Jamaica starts feeling hurricane's effect; storm slows and meanders
KINGSTON, Jamaica (AP) - -
High surf has started pounding Jamaica's coast as Hurricane Matthew edges closer, and flooding temporarily closed the road linking the capital to its airport.
Carl Ferguson, head of the marine police, said people were starting to heed calls to relocate from small islands and areas near rural waterways.
The powerful storm is expected to reach eastern Jamaica on Monday. Matthew is expected to bring heavy rainfall especially to the eastern tip of Jamaica and higher elevations, which could trigger flooding and landslides.

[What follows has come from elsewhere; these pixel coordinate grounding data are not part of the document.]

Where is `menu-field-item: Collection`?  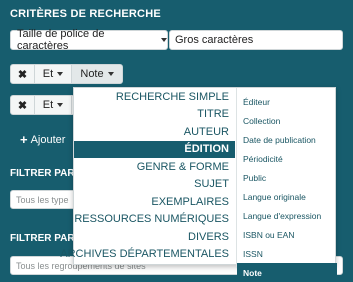 menu-field-item: Collection is located at coordinates (287, 120).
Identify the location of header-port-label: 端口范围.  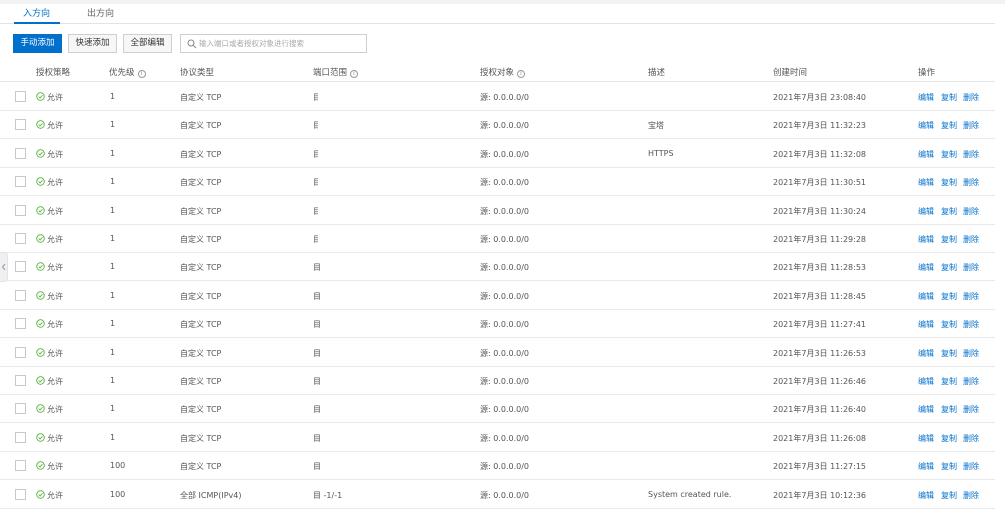
(330, 73).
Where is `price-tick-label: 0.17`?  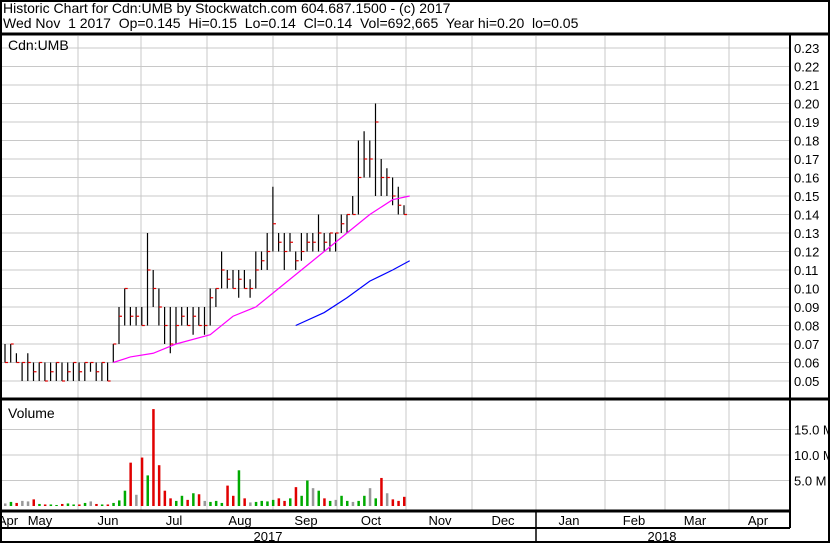
price-tick-label: 0.17 is located at coordinates (806, 160).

Haiti, Cuba and the Bahamas are also at risk. The U.S. Navy base at Guantanamo Bay, Cuba, is evacuating non-essential personnel. Forecasters say it's too soon to say what impact the storm might have on Florida or other parts of the East Coast.
As of 2 p.m. EDT, the storm's winds had dropped to about 140 mph, its movement had slowed and its direction shifted. It was centered about 400 miles south-southwest of Kingston, Jamaica, moving toward the south at 2 mph.
Forecasters expect it to resume its westward motion later today, followed by a turn toward the west-northwest by tonight. A turn toward the north-northwest is forecast on Sunday, with northward motion expected on Monday. On the forecast track, the center of Matthew would move across the central Caribbean Sea and approach Jamaica and southwestern Haiti Sunday night and Monday.